Taking a page from the fiction of the Spawn comics, you have a 9:9:9:9 meter that depletes each time you activate your magic. If you get really deep into the game with little magic, the difficulty of the game increases exponentially. The best tactic is to hold off as much as possible to save recovery until the last series of bosses. When you die, you lose a tiny bit from the number but not as much as flat out healing yourself, and the game does a good job of check-pointing your progress such that you won’t be set back too far. You can replenish your magic somewhat, by defeating major bosses and by finding items in the levels, but it’s still best to ere on the side of caution.
One of the things Ukiyotei nailed in Spawn was the look and feel of the comics, especially in the character of Spawn. The model looks great, and I love that this is the only game starring the character where he’s always wearing his iconic cape, my personal favorite aspect of his design. Often I would just find myself jumping and holding down the “B” button to watch the character slowly descend with the animated ripple on the cape.
The levels themselves also fit in with the world building, starting off in the grungy alleys of New York and moving into the bowels of Hell itself. The game transitions well from the real world to the demonic world with some nice between level still shot cut-scenes that tell a pretty decent story for a 16-bit era action game; starting off with a plot about the abduction of children before developing into something far more sinister and grand in scope. The game’s soundtrack also pleasantly adds to the games dark, Gothic nature, further evoking the tone of the series.
Some of the more popular villains from the comic, including Overtkill, Redeemer and the Violator also make appearances as boss encounters organically woven into the story and never seem like they’re around for the sake of a bullet point on the back of the games packaging. Though she only appears in cut-scenes and never as an in-game model, this is also the only Spawn game ever to include Angela.

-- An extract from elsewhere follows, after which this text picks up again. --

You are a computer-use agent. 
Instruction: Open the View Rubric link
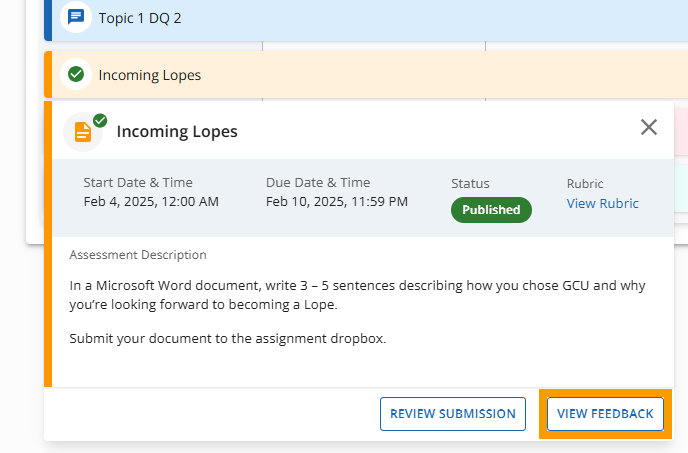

Outside of the adversaries from the comics, you’ll also contend with bosses created specifically for the game. They range from outright easy, to challenging and extremely annoying, specifically one boss in Hell that takes up the entire screen. The goal is simple: the enemy has clearly marked weak points that have to be destroyed all around his body. Easy in practice, but you have to be very mindful of the pattern, else you’ll be crushed and have to start over from the beginning.
Spawn: The Video Game is not without its faults, but there’s far enough good in the package to outweigh the bad. Fans of the comic, or even great 16-bit action games should defiantly find a place in their collection for this SNES gem of a game.